Hill saw Frank fronting Latin-jazz group Paz at The Bull’s Head in Barnes in the 1980s; the two have been performing and recording together since meeting at a party in 2011. Frank is still active on the live circuit, having played a key role since entering the UK in 1944.

“I wanted so much to entertain, to raise people off their seats,” says Frank. Singing from an early age, he grew up on a diet of church socials and falling asleep to live bands at parties thrown by his promoter father, while Guyanese radio in the 1930s introduced him to US and UK music and charismatic bandleaders such as Leslie “Jiver” Hutchinson and Ken “Snakehips” Johnson.

Arriving in the UK as an RAF recruit, he followed live bands from his camp-base in Wiltshire, latching on to Hutchinson’s project and stepping in when the regular lead-singer made a post-war exit.

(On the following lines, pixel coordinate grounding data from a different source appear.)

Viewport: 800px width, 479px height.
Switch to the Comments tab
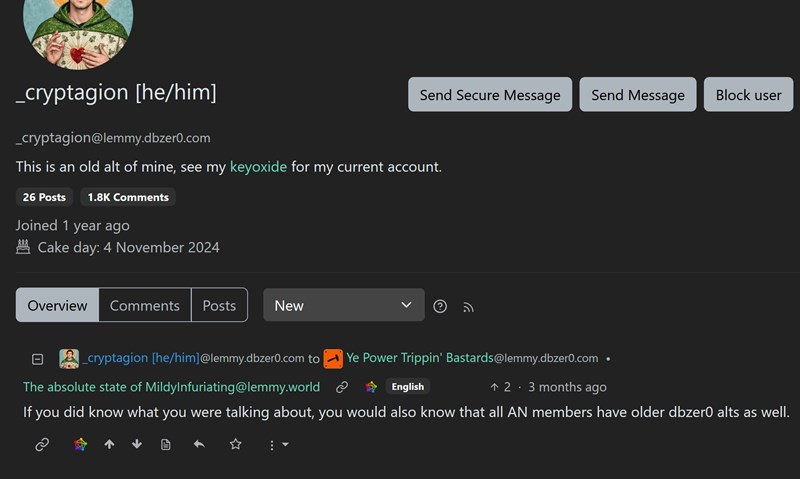point(145,305)
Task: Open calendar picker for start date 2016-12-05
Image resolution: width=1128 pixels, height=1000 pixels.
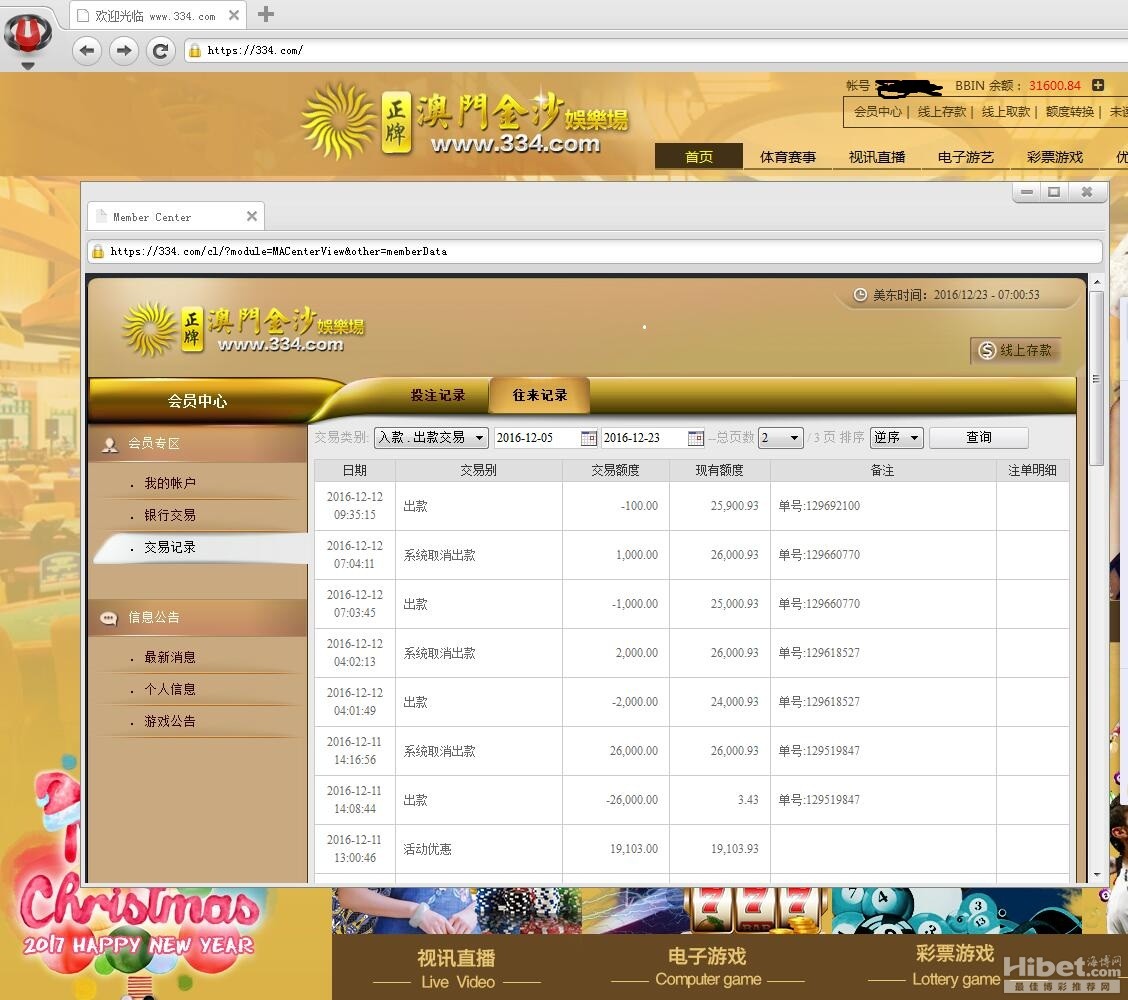Action: coord(588,438)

Amazing as this already sounds, it was only the beginning for Frank. With Hutchinson, he entered an historic scene, where conservative “Big Band” orchestral music was morphing into the radical energy of swing and bebop, echoing the black migrant music that filled London’s former 100 Club, The Feldman Swing Club.

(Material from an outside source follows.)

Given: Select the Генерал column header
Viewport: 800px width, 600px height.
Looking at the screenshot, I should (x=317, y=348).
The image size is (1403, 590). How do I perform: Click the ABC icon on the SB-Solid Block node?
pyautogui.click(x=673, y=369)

British jazz musicians would play on ships to gain passage to New York in order to hear the US music that could not be bought in the UK, and Frank was no less fanatical. He was delighted to be approached and recruited one day in 1950 in Archer Street by John Dankworth. Dankworth’s words: “The boys tell me you’re good” stuck with Frank. “I could have snatched his hand!” he recalls, “but I kept calm.”

These years turned Frank into an all-round performer, able to sing, drum, tap-dance, trip-fall, do the splits and wedge his bongos between his knees and leap into the air. “I brought something to the Dankworth ballad orchestra that wasn’t there at the time”, he explains, in a dramatic understatement that will not be lost on those familiar with British tea-room culture. For Frank it was a happy learning curve, involving time spent performing up and down the country.

Occasionally there were problems finding guest houses that would accommodate a black jazz musician – still a rare sight in the Home Counties.

Still relatively unknown, Frank’s voice possesses an effortless mix of height and gravitas, pitch and personality. The Other Side of The Rainbow is a sad lullaby featured on the album The Artistry of Frank Holder; the vocal delivery carries the tender assurance of a wise spirit.

On Frank’s new album, Interpretations, he covers Harold Arlen’s Somewhere Over the Rainbow. Judy Garland’s vocal on the original was amazing for her 16 years of age; Frank’s rendition at 88 is no less remarkable, and in a poetic sense it completes the picture, placing a pot of gold at both ends of the generational spectrum.

Shane Hill has enjoyed a star-studded list of mentors and collaborators. He clicks with Frank in the manner of all good accompanists, guiding the flow and enabling the singer to sit back and be a passenger on his own trip.

In turn, Hill’s collaboration with Frank has enabled him to become part of another journey; the amazing arc of a Guyanese recruit who entered the UK with no agent or international backing of any kind, and ended up a bona-fide British jazz legend. Not a bad trade-off.